LUNDI 17 DECEMBRE 2018

 

Localisation : Sedan

Spécialité : textile, habillement, cuir.

Nombre d’employés : 265 sur le site de Sedan

Historique sommaire : L’entreprise familiale spécialisée dans le feutre de Sedan remonte à 1807.  Une autre maison a été fondée à Mouzon en 1887. Après la seconde guerre mondiale, Roger SOMMER développe l’activité en associant ses fils François et Pierre et l’usine actuelle de Sedan voit le jour en 1962. Les affaires s’étendent sur toute l’Europe et tournent bien. En 1965, l’entreprise comptait 1916 employés. L’entreprise de feutre de Mouzon pris le nom de SOMMER SA. La même année, le Premier Ministre Georges POMPIDOU visite les lieux.

Compagon de la Libération, François SOMMER fut l’un des rares entrepreneurs a prendre en considération l’intéressement des employés aux résultats de l’entreprise, puis sur la participation aux résultats.

Il créa avec son frère, la fondation François et Pierre Sommer dédiée à l’action sociale en faveur des anciens salariés de la société SOMMER et de leurs descendants dans le berceau historique de l’entreprise, à Mouzon.

En 1971, SOMMER s’associe à ALLIBERT. François SOMMER décède en 1973. Le groupe SOMMER-ALLIBERT devient le premier transformateur européen de matière plastique.

TARKETT, société suédoise et la division revêtement de sol de SOMMER-ALLIBERT fusionnent en 1997, suite au rachat de la société TARKETT par SOMMER-ALLIBERT.

En 2001, l’usine de Mouzon passe dans le groupe FAURECIA AUTOMOTIVE INDUSTRIE (groupe international, spécialisé dans l’équipement automobile) qui achète l’équipementier automobile SOMMER-ALLIBERT. Pour mémoire, FAURECIA est née de la fusion de la filiale ÉCIA de PSA et et du producteur de sièges automobiles Bertrand FAURE.

L’usine de Sedan reste SOMMER-ALLIBERT. Le consortium suédois pris la tête du groupe, qui prend le nom de TARKETT en 2003. Il est alors présent dans plus de 100 pays.
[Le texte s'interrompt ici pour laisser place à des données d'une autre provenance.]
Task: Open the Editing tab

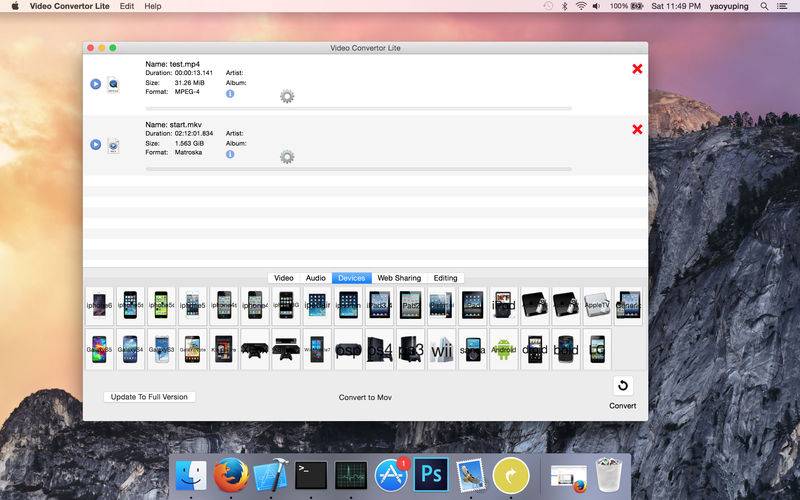Action: [445, 278]
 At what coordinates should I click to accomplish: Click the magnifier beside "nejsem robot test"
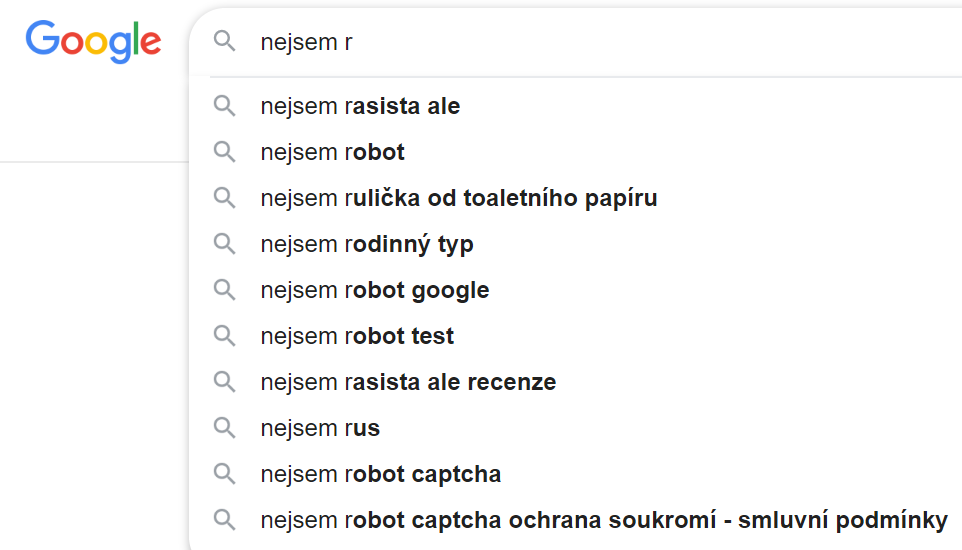pos(225,336)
Le chiffre d’affaire est multiplié par 2 entre 2000 et 2007.

En 2006, après le décès du créateur du groupe, la famille DECONINCK fait entrer le fonds d’investissement KKR (Kohlberg Kravis and Roberts) au capital. À la suite de cette opération, la famille DECONINCK et KKR détiennent chacun 50 % du capital de TARKETT. La société pèse alors 2,1 milliards d’euros de chiffre d’affaires et compte neuf mille salariés au niveau mondial. Michel GIANNUZZI, qui préside le Groupe à partir de 2007, renforce sa présence à l’est et son investissement en Russie en acquérant 100 % du capital de SINTELON. Le groupe international n’a pas cessé de racheter des entreprises notamment sur le continent américain.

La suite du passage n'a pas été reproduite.